My coaching colleagues tell me it’s about the leader obfuscating the goal of ingratiating us. The leader is allowing us to appear modest in front of our peers. Yet it doesn’t add up, really. If the purpose is to make me feel better, why start out with a negative? Do you really think I’d be embarrassed to be complimented in front of my peers? If so, why not compliment me in private? Perhaps it is to make a point to others that my behavior is exemplary of what s/he expects from everyone. So the leader tries to soften the message by making it possible for me to say, “Aw, shucks – twernt nuthin’.”

I find direct is almost always the best path in communications whether up the chain, laterally with my peers or to my team. I don’t have a problem with saying directly that I think you’ve done something noteworthy. I’m happy to simply state that “I really admire how you successfully managed that project.” Equally, I’d be direct and ask if you’d be willing to share with me what you did to ensure success rather than the more obtuse “How’d you do that?” comment I frequently hear.

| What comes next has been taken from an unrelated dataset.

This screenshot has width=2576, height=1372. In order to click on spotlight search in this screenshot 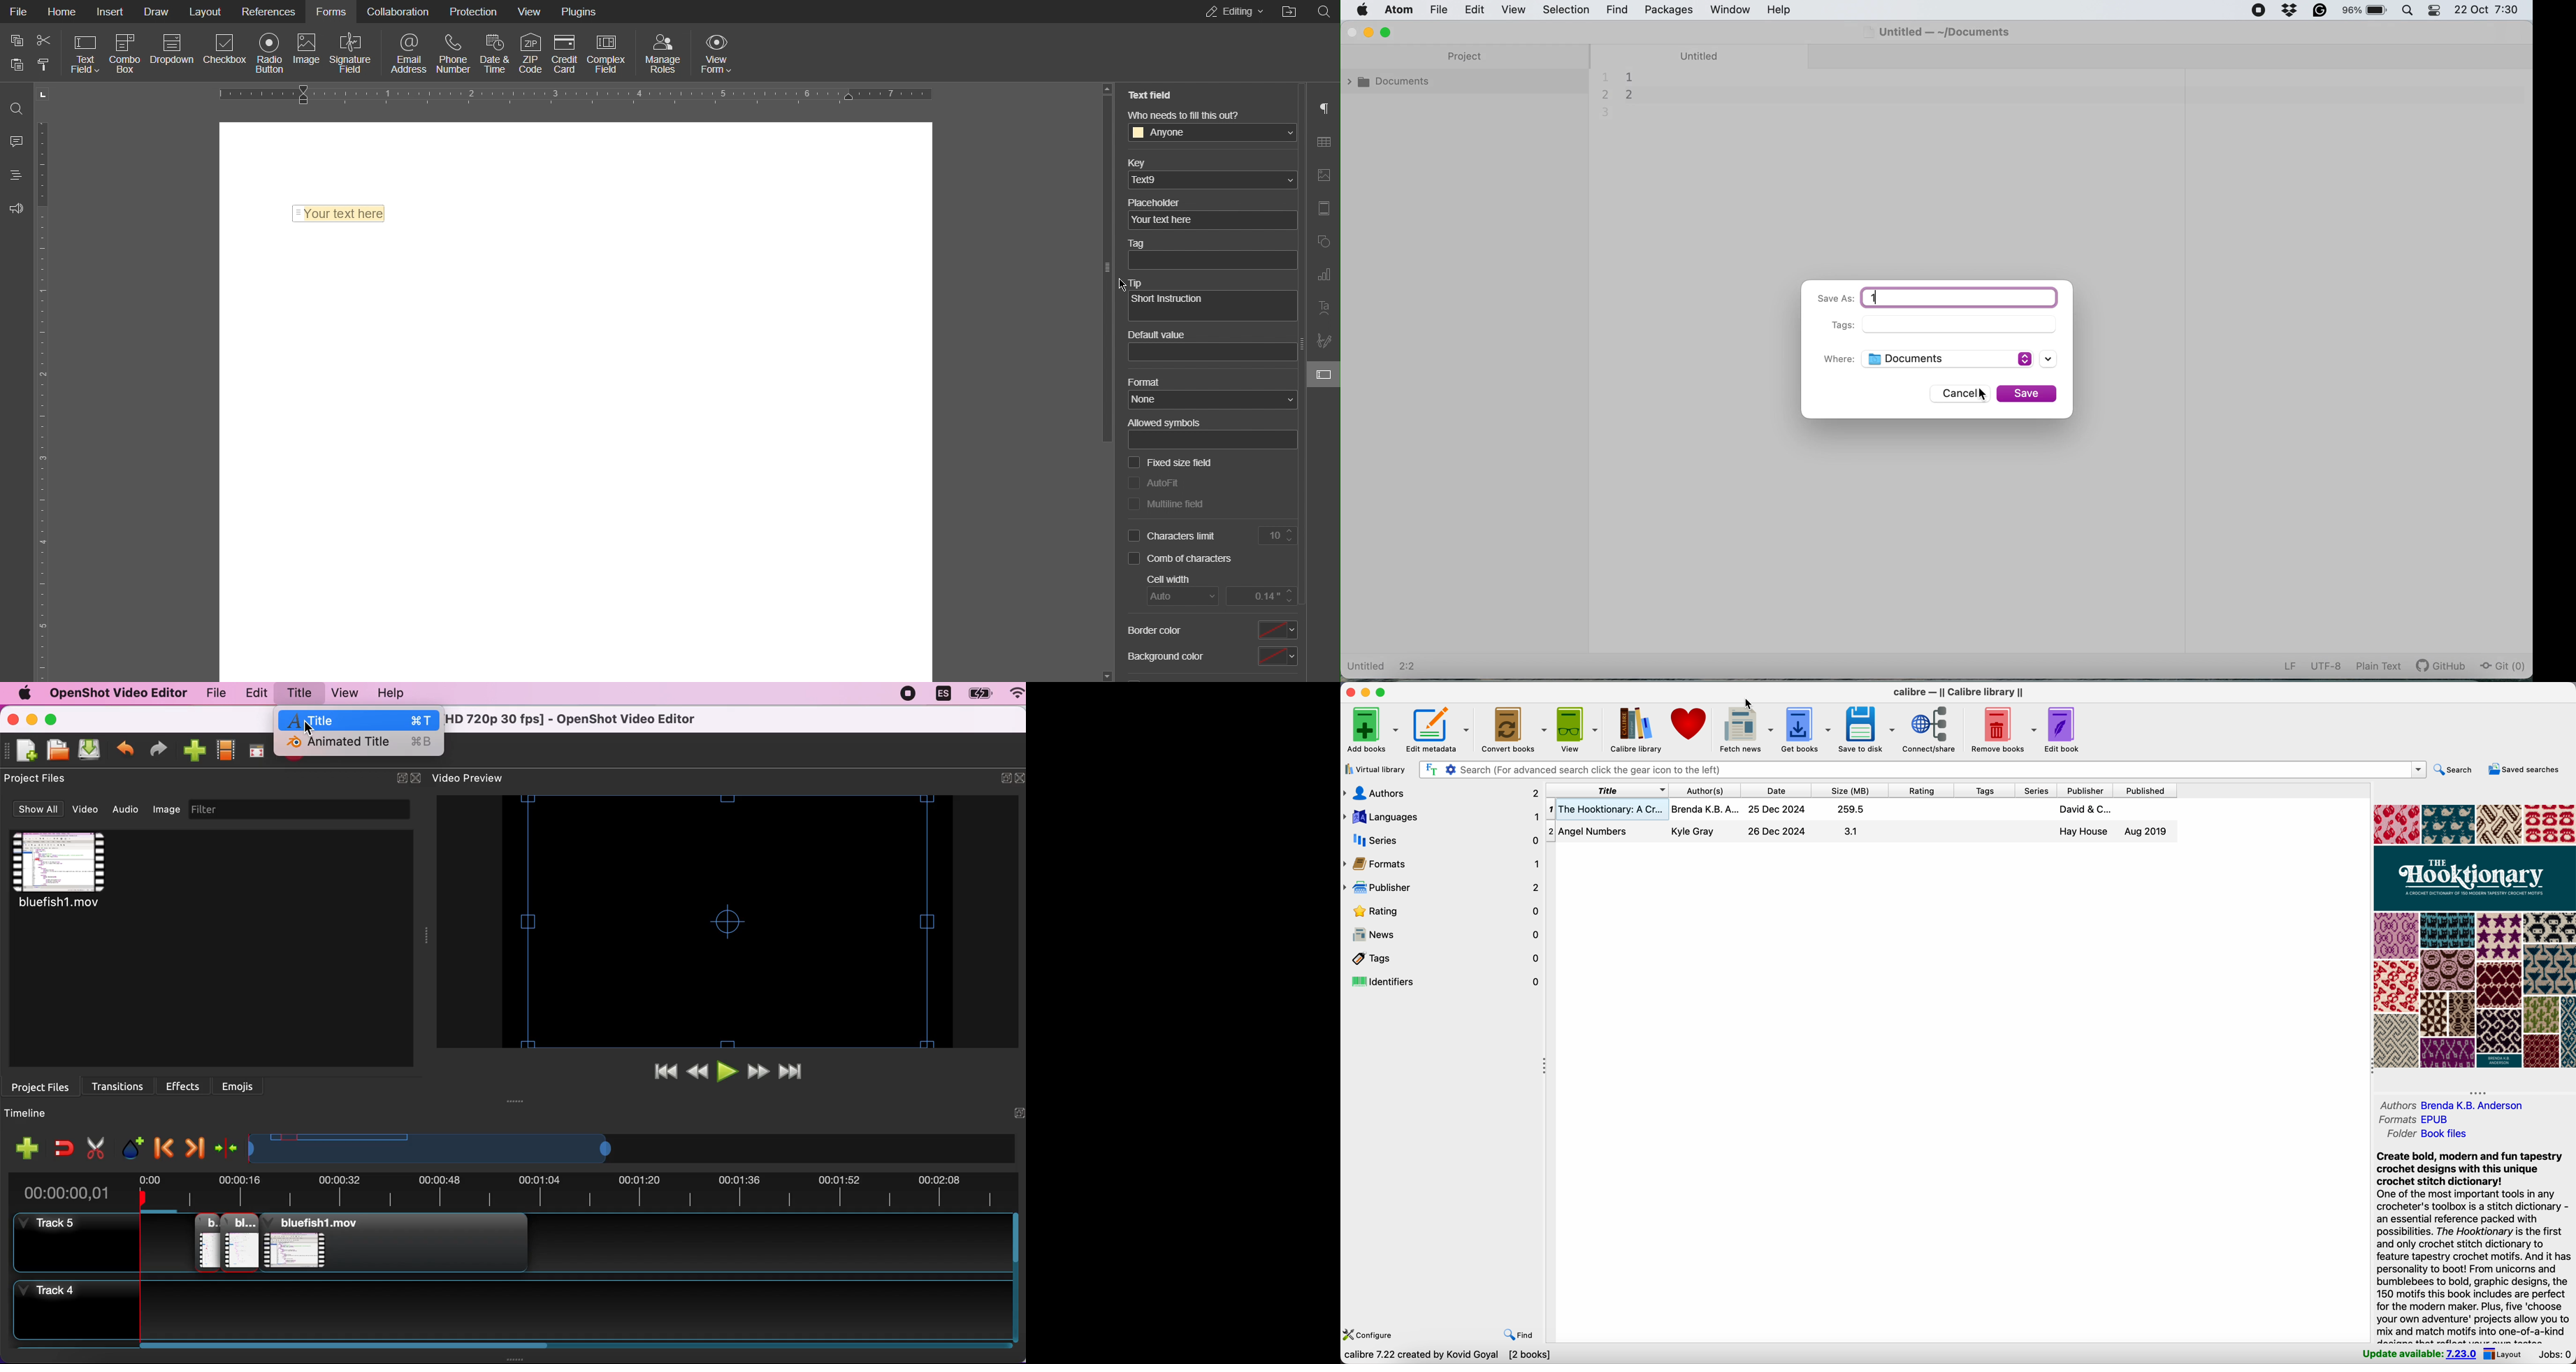, I will do `click(2407, 13)`.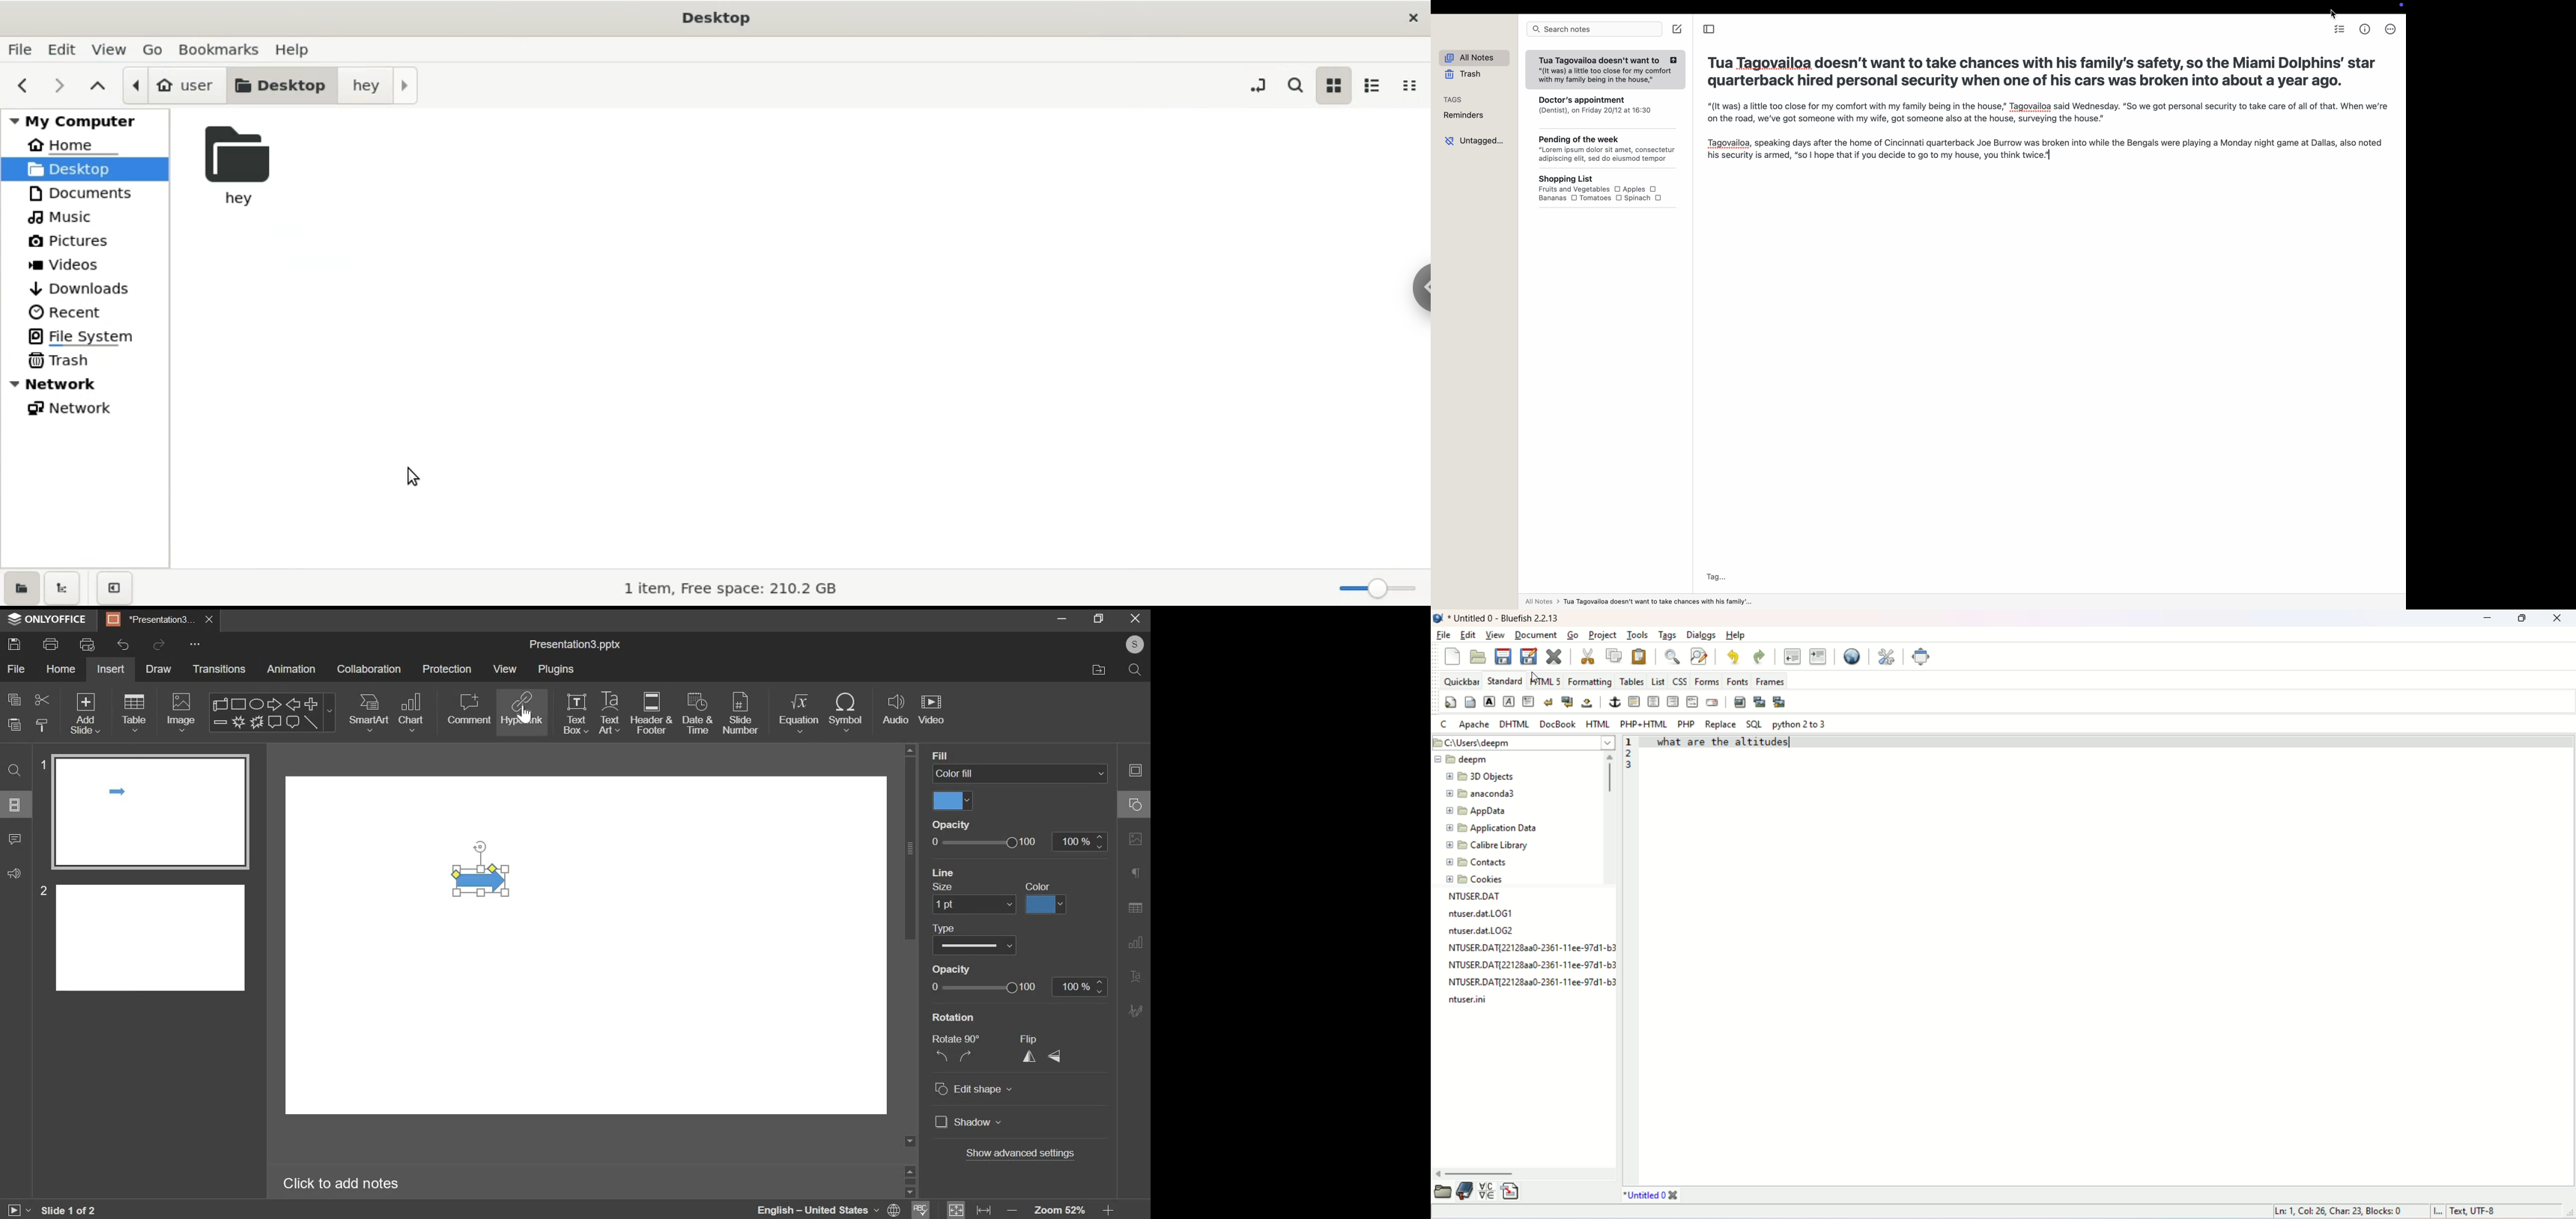 The image size is (2576, 1232). Describe the element at coordinates (1679, 680) in the screenshot. I see `CSS` at that location.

Here’s another one from my own past. At one point, I worked closely with a pretty direct communicator. Yet, I only ever heard that he was “impressed by my work” from my peers. It seems that rather than tell me directly, this person preferred to let our colleagues know that he was impressed and figured I’d get the message through them. I did, but it always made me wonder why he couldn’t say that to me directly.

My observation is that the most effective leaders give praise openly and authentically and directly. They correct inappropriate actions or results behind close doors. In either case, they are always respectful of the inherent worth and dignity of the people with whom they work – regardless of their position on the organization chart.

How is your communication? Are you direct? Do you pay compliments without caveats? Will you let a peer know that you admire her/his work without worrying about having others think you’re “brown nosing”? My belief is that being direct pays off in almost all cases – as long as you are compassionate and authentic in your statements.